Botanical family: Alliaceae
Parts used: Bulb
Main active constituents: Allicin
Actions: Immune boosting, heart protective, antiseptic, anti viral, anti fungal, anti bacterial, circulation booster, digestive aid
Good for: Lowering cholesterol levels, healing wounds, protecting against cancer, keeping colds at bay, fungal infections, digestive upsets
Available forms: Capsule, fresh herb, liquid, oil, powder, tablet
Garlic, sometimes also known as poor man’s treacle, is a member of the lily family and a relation of the onion and shallot. Native to Southern Europe and Siberia, it is one of the few universal culinary and medicinal herbs that can be cultivated anywhere.
The leaves, which are flat and thin, grow 20 -30 cm high on an unbranched stalk, while a spherical flower head of tiny, greenish white or pink flowers appears in July or August. The whole plant has a pungent smell, but the strongest aroma is concentrated in the bulb, the site of the plant’s healing powers and flavour. The bulb is made of up to 15 segments or cloves.
History of Garlic
Valued for thousands of years for its therapeutic powers, garlic has been used to treat every kind of ailment from leprosy to flu. It was used medicinally by the Egyptian Pharaohs and the ancient Greeks and Romans. Their armies were fed garlic to build up strength and the first Olympian athletes consumed vast amounts before competing to help build stamina.
The great 17th century herbalist Culpeper described garlic as ’a remedy for all diseases and hurts’, while in the 19th century Louis Pasteur investigated its antibacterial properties. Physicians in the two world wars used it to treat wounds. More recent research has focussed on the ability of garlic to reduce the risk of heart disease and possibly cancer.
Current uses of Garlic
Several studies have shown that garlic can help reduce the risk of heart attack and stroke by making the blood less sticky and likely to clot. It is thought it may also help reduce high blood pressure mainly through its ability to widen blood vessels and help blood to circulate more freely.
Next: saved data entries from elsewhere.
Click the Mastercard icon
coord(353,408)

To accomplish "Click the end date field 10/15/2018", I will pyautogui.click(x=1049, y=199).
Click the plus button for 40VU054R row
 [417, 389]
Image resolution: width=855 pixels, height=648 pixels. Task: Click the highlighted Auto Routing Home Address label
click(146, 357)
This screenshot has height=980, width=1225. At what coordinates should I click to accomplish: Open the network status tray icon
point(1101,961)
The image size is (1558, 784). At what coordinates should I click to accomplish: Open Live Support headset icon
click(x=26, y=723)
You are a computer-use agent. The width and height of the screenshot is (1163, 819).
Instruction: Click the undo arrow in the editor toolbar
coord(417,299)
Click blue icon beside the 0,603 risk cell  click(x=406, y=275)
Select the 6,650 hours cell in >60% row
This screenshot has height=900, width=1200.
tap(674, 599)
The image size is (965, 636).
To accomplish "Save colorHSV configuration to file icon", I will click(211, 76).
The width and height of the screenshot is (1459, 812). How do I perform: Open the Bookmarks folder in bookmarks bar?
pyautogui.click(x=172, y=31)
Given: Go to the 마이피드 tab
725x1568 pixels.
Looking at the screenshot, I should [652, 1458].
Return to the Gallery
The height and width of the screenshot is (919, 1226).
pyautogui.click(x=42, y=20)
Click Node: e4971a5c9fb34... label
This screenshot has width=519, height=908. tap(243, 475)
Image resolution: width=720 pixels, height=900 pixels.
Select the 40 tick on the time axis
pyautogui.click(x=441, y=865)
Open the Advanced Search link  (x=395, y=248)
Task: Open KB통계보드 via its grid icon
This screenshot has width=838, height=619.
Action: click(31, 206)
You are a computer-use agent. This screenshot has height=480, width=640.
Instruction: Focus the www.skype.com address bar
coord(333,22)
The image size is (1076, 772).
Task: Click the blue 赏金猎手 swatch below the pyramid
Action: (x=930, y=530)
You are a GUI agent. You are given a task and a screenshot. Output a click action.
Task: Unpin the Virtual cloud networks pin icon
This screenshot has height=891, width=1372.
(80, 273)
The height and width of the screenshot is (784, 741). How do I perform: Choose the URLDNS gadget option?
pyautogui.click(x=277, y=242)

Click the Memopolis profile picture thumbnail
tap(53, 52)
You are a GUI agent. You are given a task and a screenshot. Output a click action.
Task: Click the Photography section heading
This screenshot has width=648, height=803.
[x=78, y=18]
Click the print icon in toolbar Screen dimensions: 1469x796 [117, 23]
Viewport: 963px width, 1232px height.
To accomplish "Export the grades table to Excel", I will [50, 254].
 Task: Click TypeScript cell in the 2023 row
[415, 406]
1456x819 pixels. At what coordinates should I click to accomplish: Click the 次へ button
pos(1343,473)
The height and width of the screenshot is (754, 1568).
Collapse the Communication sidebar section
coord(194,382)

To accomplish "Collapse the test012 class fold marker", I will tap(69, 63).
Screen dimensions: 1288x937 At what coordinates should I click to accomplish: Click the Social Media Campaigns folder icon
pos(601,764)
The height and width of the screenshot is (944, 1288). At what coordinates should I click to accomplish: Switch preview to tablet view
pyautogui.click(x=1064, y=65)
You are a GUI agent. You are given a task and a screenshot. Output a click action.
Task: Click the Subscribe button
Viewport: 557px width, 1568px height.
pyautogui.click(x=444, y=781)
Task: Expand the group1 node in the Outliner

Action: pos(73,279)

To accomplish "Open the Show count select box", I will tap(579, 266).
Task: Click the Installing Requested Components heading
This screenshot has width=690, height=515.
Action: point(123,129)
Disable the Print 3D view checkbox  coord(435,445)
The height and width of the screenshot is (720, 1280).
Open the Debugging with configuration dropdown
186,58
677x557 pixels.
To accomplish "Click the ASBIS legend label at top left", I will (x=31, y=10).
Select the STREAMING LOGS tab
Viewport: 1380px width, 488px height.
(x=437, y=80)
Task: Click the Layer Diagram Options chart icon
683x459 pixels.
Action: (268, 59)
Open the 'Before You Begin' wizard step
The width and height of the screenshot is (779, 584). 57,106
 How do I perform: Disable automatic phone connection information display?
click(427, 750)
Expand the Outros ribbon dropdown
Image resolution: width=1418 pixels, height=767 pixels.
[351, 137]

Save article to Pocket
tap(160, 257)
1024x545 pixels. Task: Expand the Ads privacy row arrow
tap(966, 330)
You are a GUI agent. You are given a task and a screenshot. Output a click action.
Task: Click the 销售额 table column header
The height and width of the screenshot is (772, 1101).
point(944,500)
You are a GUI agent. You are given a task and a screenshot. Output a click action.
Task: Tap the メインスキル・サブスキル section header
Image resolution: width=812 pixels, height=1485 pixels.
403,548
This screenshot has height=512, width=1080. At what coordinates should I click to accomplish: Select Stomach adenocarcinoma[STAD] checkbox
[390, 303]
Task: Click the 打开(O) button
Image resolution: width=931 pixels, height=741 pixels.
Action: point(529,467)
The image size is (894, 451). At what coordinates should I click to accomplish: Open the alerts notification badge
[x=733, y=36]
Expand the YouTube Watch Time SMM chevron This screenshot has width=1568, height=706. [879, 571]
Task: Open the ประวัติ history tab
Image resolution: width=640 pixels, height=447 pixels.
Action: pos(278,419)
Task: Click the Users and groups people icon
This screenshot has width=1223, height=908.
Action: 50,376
Results of recent studies examining the effect of garlic on cholesterol are not clear, but it is thought it may affect the metabolism of cholesterol in the liver resulting in less cholesterol being released into the blood.
Recent research also suggests garlic may help protect against stomach and bowel cancer although it is not known why. A study carried out at Penn State University in Pennsylvania showed that garlic blocked the formation of nitrosamines, powerful carcinogens known to be linked with stomach cancer. Other studies suggest it works by killing the bacteria Helicobacter pylori, known to trigger stomach ulcers and increase the risk of stomach cancer.
COLD AND FLU
Garlic has strong antibiotic properties and has long been used to help protect against infection. Regular use is also thought to help ward off colds and flu by strengthening the immune system.
How to take GarlicA daily dose of 1 g (1000 mg) of dried garlic in tablet form is recommended.
Can be eaten raw –aim for around a clove a day.